If VXLAN traffic is traversing routers –> multicast routing must be enabled
- The recommended Multicast protocol to deploy for this scenario is Bidirectional Protocol Independent Multicast (PIM-BIDIR), since the Hosts act as both multicast speakers and receivers at the same time.

That should capture most requirements and recommendations. If anyone has any additions please leave a comment and I will add it.

** Please note, proxy arp is not a requirement for a VXLAN / VDS implementation, only when Cisco Nexus 1000v is used this is a requirement **

References:
VXLAN Primer by Kamau
vShield Administration Guide
Internal training ppt
KB 2050697 (note my article was used as the basis for this KB)

Comments

Justin G. says

4 October, 2012 at 15:49

Is there any documentation available that specifies why Virtual Port ID and LBT are not supported?
- Duncan Epping says
  
  4 October, 2012 at 15:56
  
  Not that I have seen. By the way, when configuring VXLAN they are not even presented as an option.
  - Justin G. says
    
    4 October, 2012 at 22:43
    
    Right. I think the confusion lies with LACP is tied to Uplink Port Group whereas the failover mode for the VXLAN port group is initially set to “Use explicit failover order” when created. If I enable LACP on the Uplink Port Group, then I’d want to update the VXLAN port group to use “Route based on IP Hash”.
    
    I’m curious is LACP absolutely required on the Uplink Port Profile, because so far, there have been no warnings saying this needs to be enabled when setting up vCloud.
Kamau Wanguhu says

4 October, 2012 at 15:55

@JustinG: Not supported ( as in not an option) as Virtual Port ID and LBT only applies when you have more than one active NIC attached to a portgroup. You do have to run IP Hash load balancing when using teamed NICs though to get a good distribution of traffic across your team.
Karam Abuataya says

4 October, 2012 at 16:28

@Duncan, what i don’t understand yet is that as per the requirement for all the vCloud Networking and security editions is that enterprise plus is a major requirement. although some customers might have the enterprise plus editions to make the software services works. other customers might have standard or enterprise editions. i am saying this because all of the documentations are talking about the distributed switch requirement and setup.
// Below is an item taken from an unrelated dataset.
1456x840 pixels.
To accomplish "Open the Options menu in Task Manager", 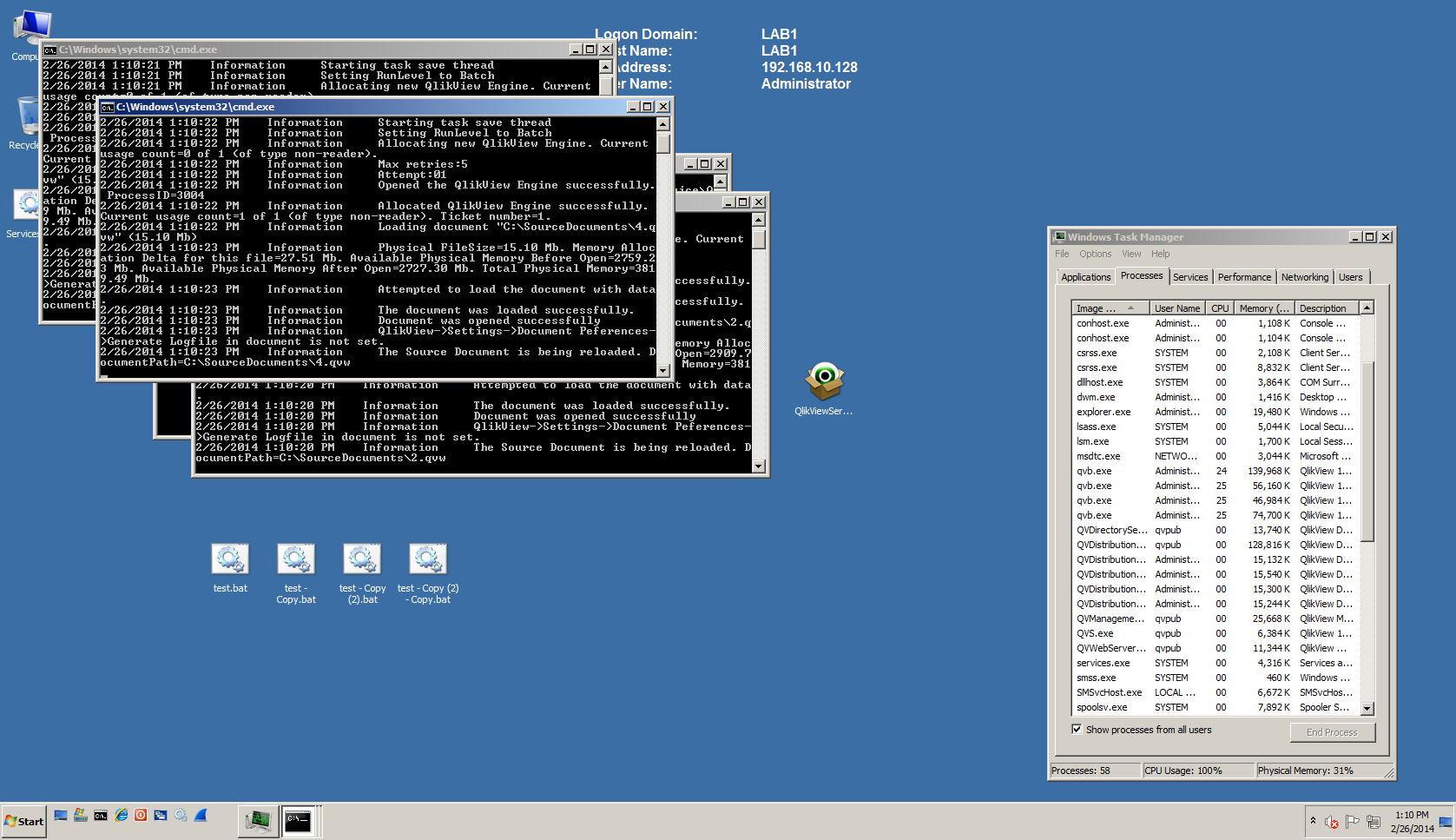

i am just thinking about the support compatibility.
- Duncan Epping says
  
  4 October, 2012 at 16:48
  
  Distributed vSwitch is a requirement for VXLAN –> so you need Enterprise Plus. Not sure what the confusion is?
Patrick Fagen says

4 October, 2012 at 17:00

Do you know what the fallback/consequences may be with upping the MTU to 1600 on all switches? Consider a flat network and only 1 VLAN and subnet. You’d have to up the MTU on all production switches and firewall routers on both sides (each datacenter) – I feel like this may cause some packet fragmentation with all the other devices (pc, thin client, printers) that share some of these switches/firewalls.
- Duncan Epping says
  
  4 October, 2012 at 18:41
  
  I am not sure I am following it. But you can set MTU on a port level. I also think it is very unlikely that a datacenter with a flat VLAN and a single subnet is going to implement VXLAN. VXLAN is targeted at large environments.
  
  Some more details about fragmentation can be found here: https://supportforums.cisco.com/thread/2062337
  - Patrick Fagen says
    
    4 October, 2012 at 20:31
    
    Well the gateway port on the firewall coming into the network will have to be 1600 – a lot of data passes through this port right? Both originating from user traffic and VXLAN traffic. We are a small shop with alot of sensitive data so this is kind of our setup and we will be implementing VXLAN.
Ray Budavari says

4 October, 2012 at 20:36

Another requirement if VXLAN is traversing routers (providing L2 adjacency over L3 networks) at least today, is that you enable Proxy ARP on the first hop routers. This is because the VXLAN does not use the host routing table to ensure the VXLAN vmknic is used for traffic between VTEPs.
- Ray Budavari says
  
  26 October, 2012 at 21:16
  
  After some internal discussion and testing I have to update the statement above. Proxy ARP is only required in the Nexus 1000v implementation of VXLAN. VXLAN on a VMware VDS does not require Proxy ARP if VTEPs are in different L2 networks.
  - Duncan Epping says
    
    29 October, 2012 at 11:09
    
    Thanks Ray!
Patrick Fagen says

4 October, 2012 at 21:38

I guess a better question is – can this even be used over a VPN?
- Duncan Epping says
  
  4 October, 2012 at 22:01
  
  I am not sure I am following it. You want to do VXLAN from where to where across what using what?
  - Patrick Fagen says
    
    4 October, 2012 at 22:47
    
    Assume my stretched cluster was from OfficeA to an Colo over 100mbit link – but the link is not Metro-E it’s a VPN.
    
    VXLAN offers the following benefits:
    
    Flexibility: Datacenter server and storage utilization and flexibility is maximized through the support of “stretched clusters” that cross switching and pod boundaries
    Streamlined Network Operations: VXLAN runs on standard Layer 3 IP networks, eliminating the need to build and manage a large Layer 2 underlying transport layer.
    Investment Protection: VXLAN runs over standard switching hardware, with no need for software upgrades or special code versions on the switches.
Ron says

4 October, 2012 at 22:40

Hi Duncan;

Correct me if I’m wrong but the recommendation to have DHCP on the VXLAN transport VLANS is only a requirement of the Vmkernel interfaces (vmknics) that get auto-magically added to each ESXi Host participating in the VXLAN. Correct?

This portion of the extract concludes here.